The increase in food prices is both noteworthy and odd, because it doesn’t seem like it’ll last for long. That’s because it doesn’t reflect what farmers were (not) getting for their products in March, as shown by the Producer Price Index report that came out Thursday. The overall PPI also jumped, but almost entirely due to gas prices.
The Producer Price Index for final demand rose 0.6 percent in March, seasonally adjusted, the U.S. Bureau of Labor Statistics reported today. Final demand prices edged up 0.1 percent in February and decreased 0.1 percent in January. (See table A.) On an unadjusted basis, the final demand index increased 2.2 percent for the 12 months ended in March, the largest 12-month rise since a 2.5-percent advance in December 2018.
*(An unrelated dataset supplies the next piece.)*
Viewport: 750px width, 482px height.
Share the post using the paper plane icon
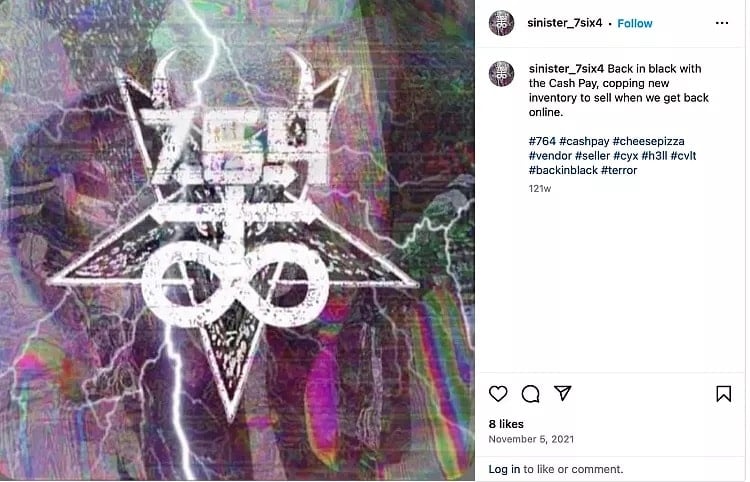(x=562, y=393)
…The index for final demand goods moved up 1.0 percent in March, the largest advance since a 1.0-percent rise in May 2015. In March, over 80 percent of the broad-based increase can be traced to prices for final demand energy, which jumped 5.6 percent. The index for final demand goods less foods and energy rose 0.2 percent. Prices for final demand foods advanced 0.3 percent.
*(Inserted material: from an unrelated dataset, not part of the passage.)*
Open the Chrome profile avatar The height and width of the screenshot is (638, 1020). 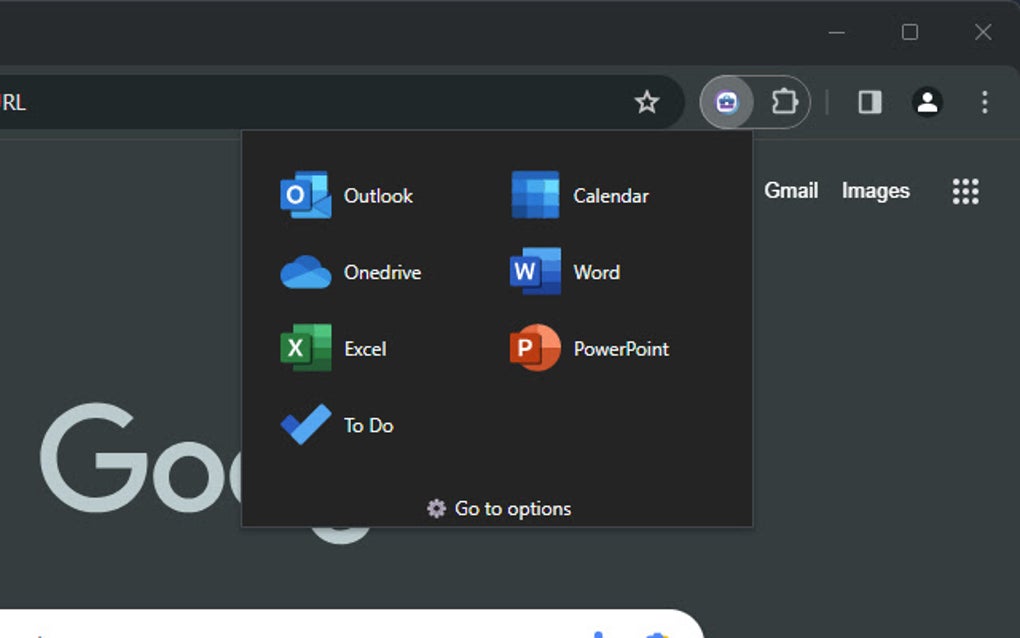(927, 102)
Product detail: Over 60 percent of the increase in the index for final demand goods is attributable to a 16.0- percent jump in gasoline prices. The indexes for diesel fuel, fresh and dry vegetables, cigarettes, beverages and beverage materials, and residential electric power also moved higher. In contrast, prices for pork declined 8.7 percent. The indexes for light motor trucks and liquefied petroleum gas also decreased.
Inside of the report, you’ll find that the 0.3% increase in foods for March comes after 2 months of decline, and prices were only up 0.1% for the last 12 months, well below the increase in costs that most farmers are facing.

And even then, the increase in March prices was heavily concentrated in one area. “Crude finished foods” jumped by 5.7%, but had plummeted the previous 2 months, and were still down 3.3% vs March 2018. Processed foods only went up 0.2% in March, and “foods for export” dropped by 1.8%, the 3rd straight month that price had dropped.

If you go back to the stages that happen before the projects are finished, what food producers receive has continued to decline.

Producer Price Index, Foods March 2018
Stage 4, Intermediate demand
1-month- DOWN 1.2%
12-month- DOWN 2.0%

Stage 3, Intermediate demand
1-month- DOWN 1.4%
12-month- DOWN 5.6%

Stage 2, Intermediate demand
1-month- DOWN 3.6%
12-month- DOWN 8.0%

That’s not a good sign for farmers, and it’s even more concerning when you look at how many areas suffered price drops at the final demand stage. Only vegetables and dairy products (!) have had increases since last year.

Eggs actually go off the page with a 51% drop since March 2018 at the producer level, but that reflects a snapback from a 150% increase the year before, so not as catastrophic as you'd think.

The increase in prices for dairy product is welcome news for the farmers in Wisconsin that have been hammered in recent years. But then take a look at what’s happened over the last 5 years, and it’s still well below what they were getting in 2014.


And the trend of Wisconsin dairy farms closing hasn’t let up in 2019, even with those higher prices. There are over 1,000 fewer dairy farms than there were 18 months ago, and 265 have closed so far in 2019, Which indicates that any price increase is “too little, too late” for many.


Yes, this is only 1 month of data on prices. But the jump in gas prices is certainly continuing in April, and there are no breakthroughs that seem to be helping farmers sell products at a good price either here or overseas. Even the potential of lower food prices seems like a bad trade-off when you consider how many more agricultural jobs would be lost if this deflation continues.

And again I wonder where any legitimate growth in this economy is going to come from in the coming months. Just not seeing it.